### [Directions]
Please copy exactly the part of the records below that opens with the line containing "The image size is (1079, 581)." and closes with the line containing "Given: Click the", leaving out any pictures.

### [Information]
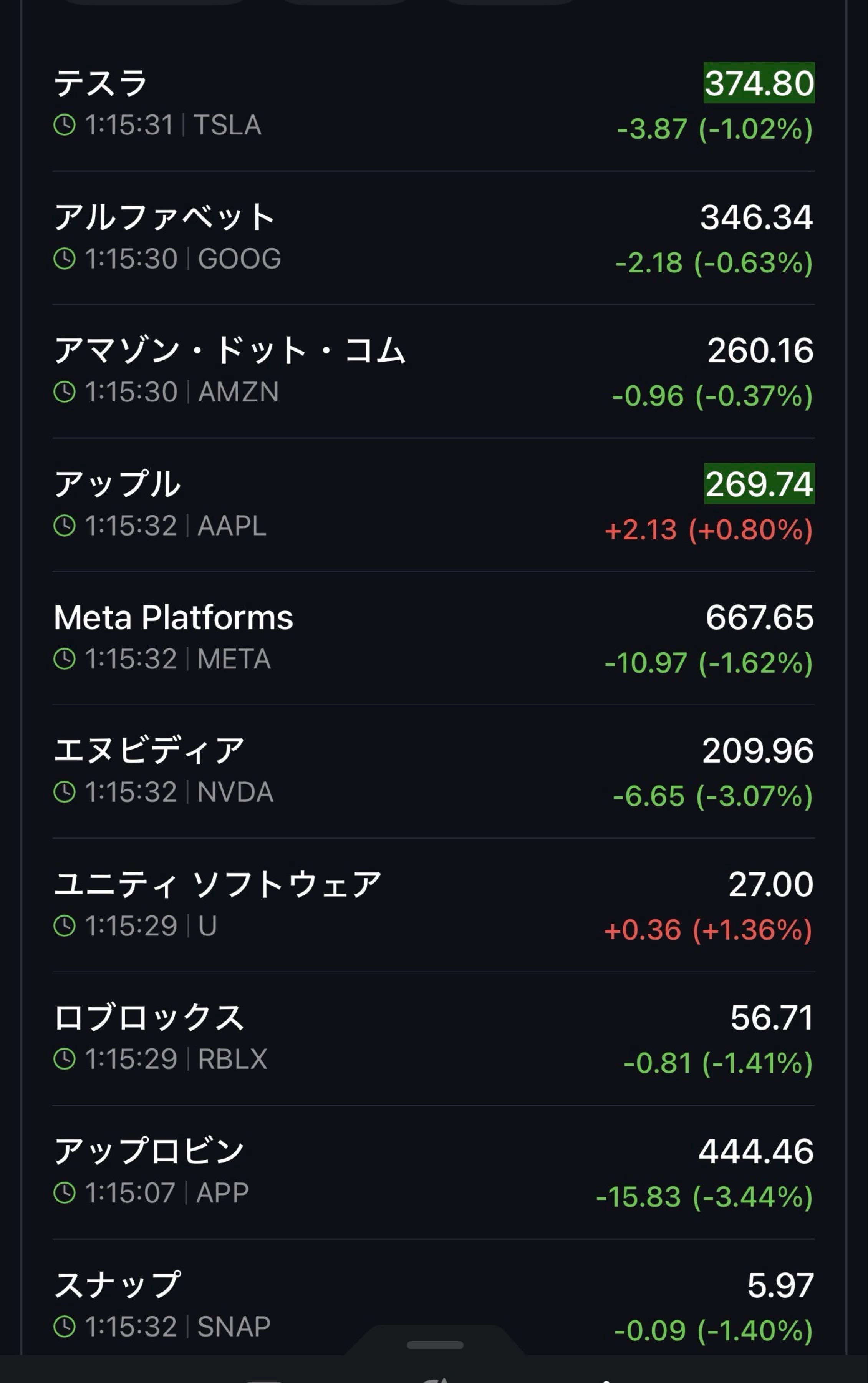Click the highlighted 374.80 Tesla price
Image resolution: width=868 pixels, height=1383 pixels.
[x=759, y=83]
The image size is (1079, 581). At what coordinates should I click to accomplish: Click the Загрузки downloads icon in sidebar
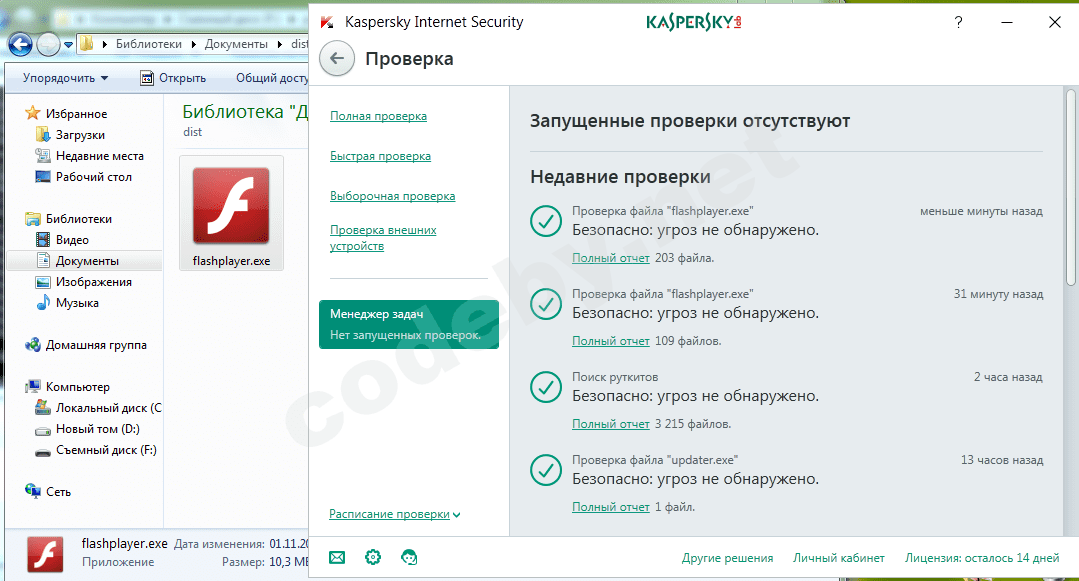point(43,134)
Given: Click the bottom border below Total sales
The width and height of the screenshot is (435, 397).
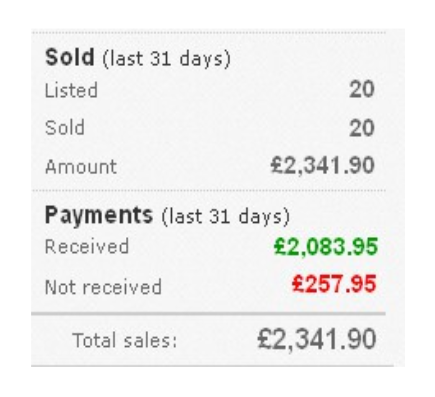Looking at the screenshot, I should 212,366.
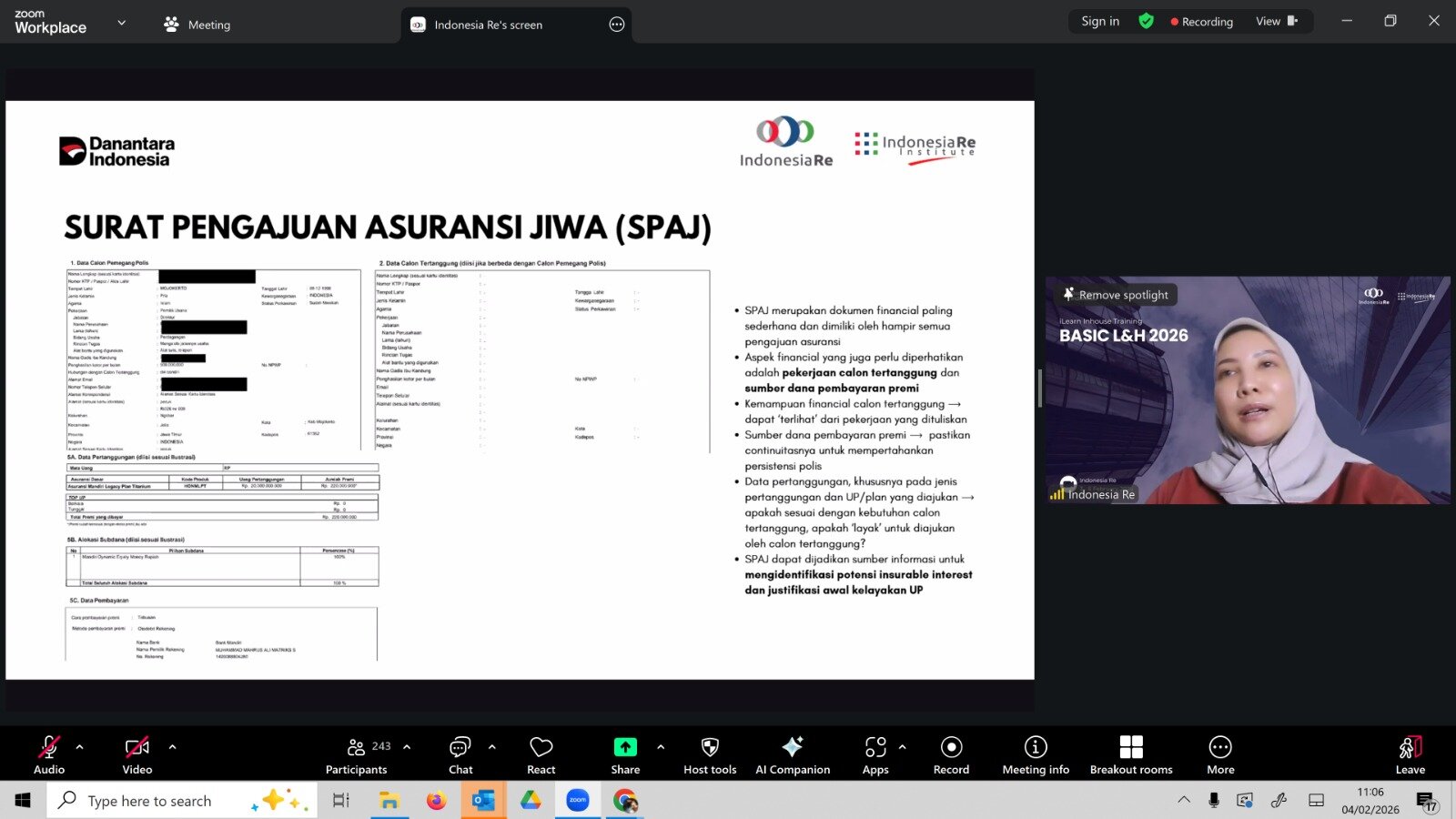This screenshot has height=819, width=1456.
Task: Open the Chat panel icon
Action: pos(460,754)
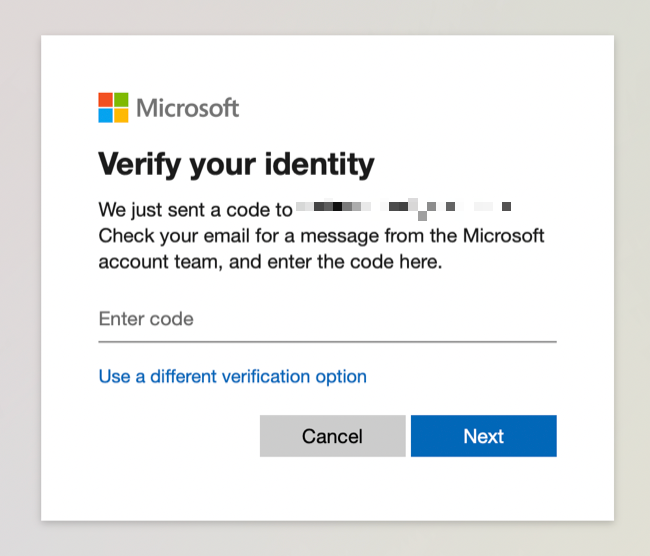650x556 pixels.
Task: Click the yellow square of Microsoft logo
Action: pos(121,115)
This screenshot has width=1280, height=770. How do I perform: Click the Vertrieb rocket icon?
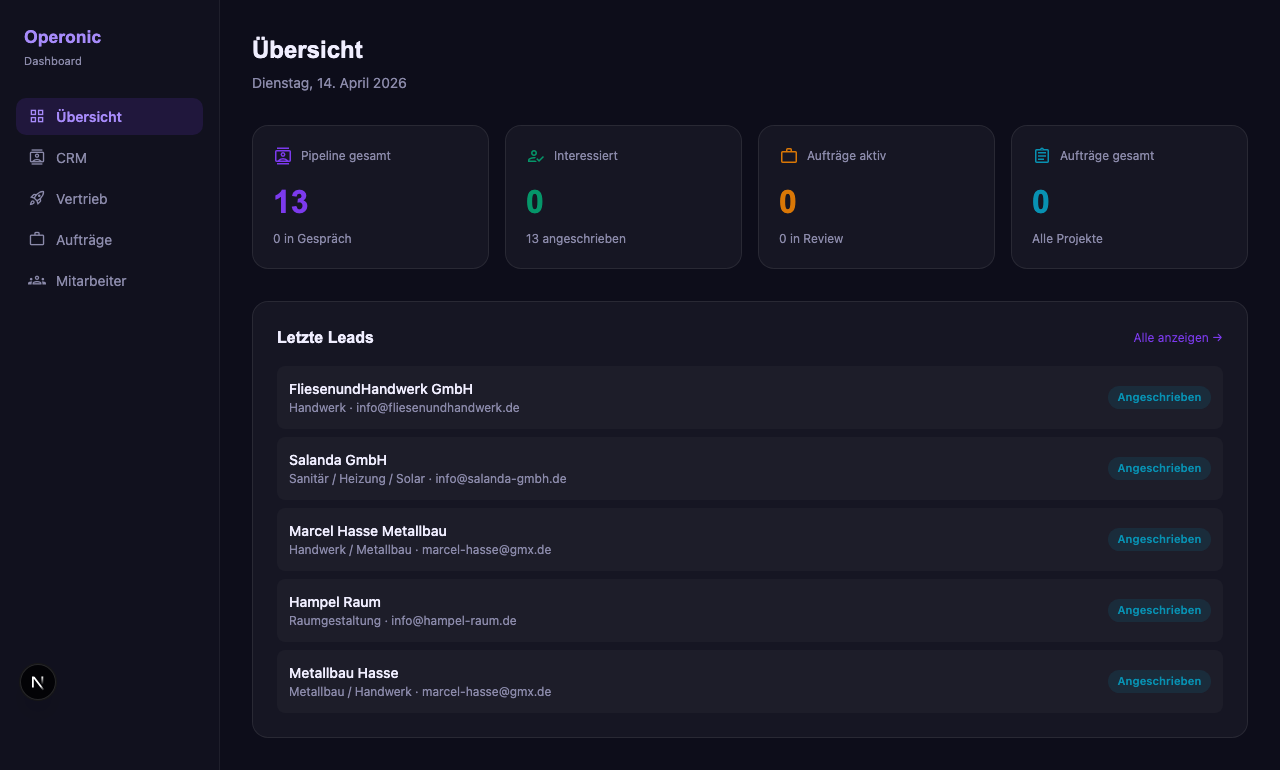click(37, 198)
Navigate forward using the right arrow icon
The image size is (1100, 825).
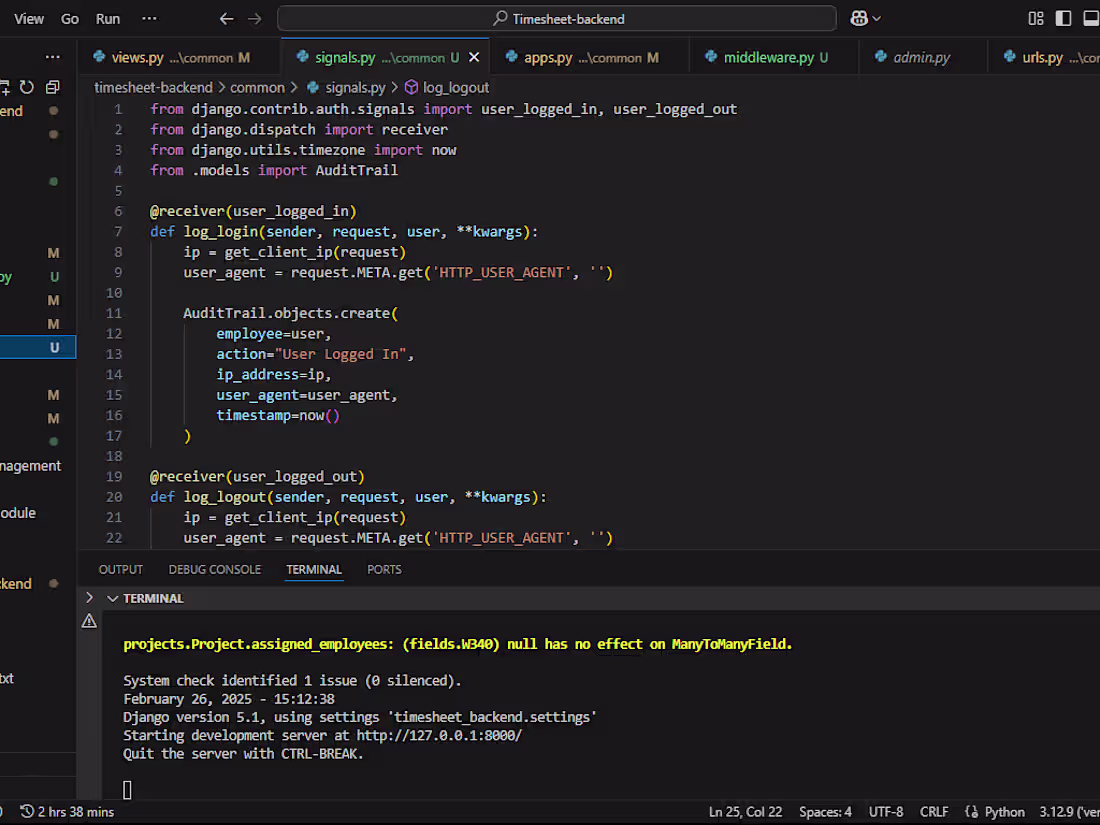click(x=254, y=18)
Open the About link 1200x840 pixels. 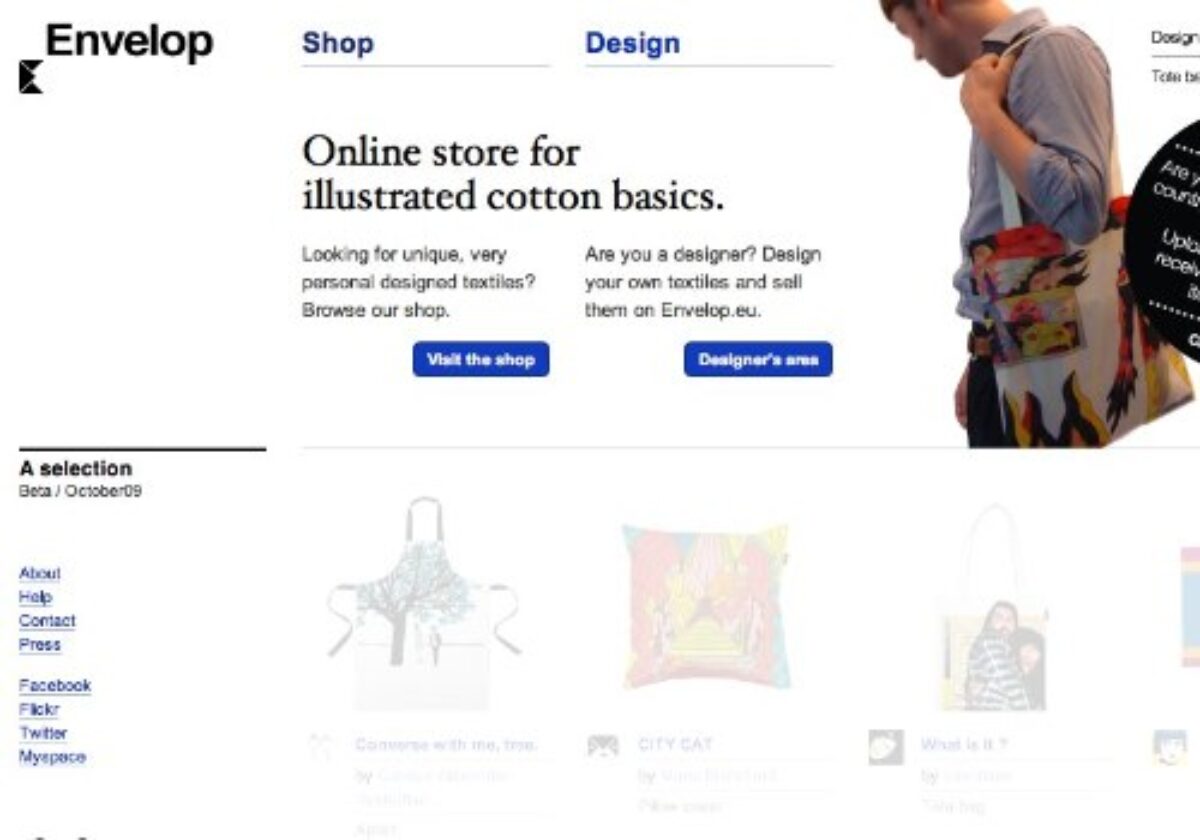click(x=40, y=573)
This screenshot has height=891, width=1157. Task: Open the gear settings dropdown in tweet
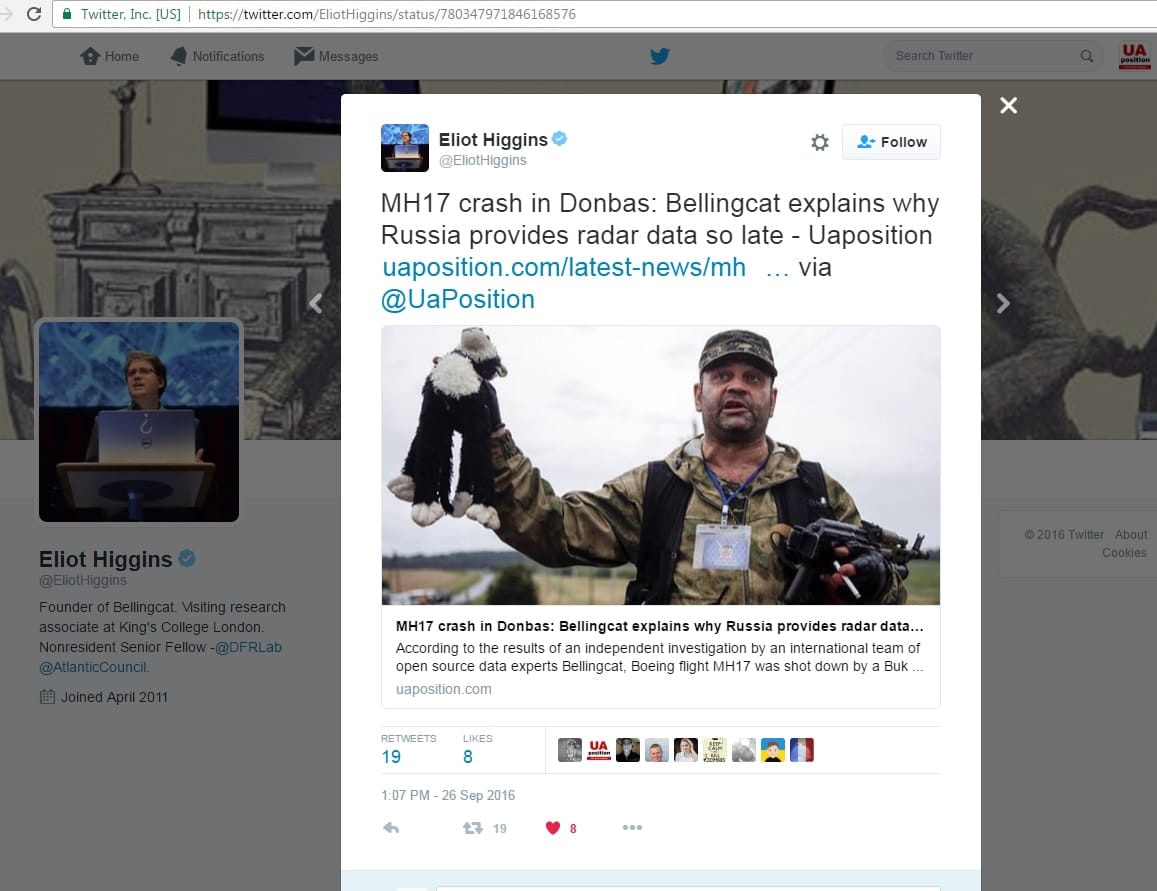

### [Answer to this exercise]
The image size is (1079, 581). At what coordinates should I click to accomplish: Click the Загрузки downloads icon in sidebar
point(43,134)
Given: Click the bottom border below Total sales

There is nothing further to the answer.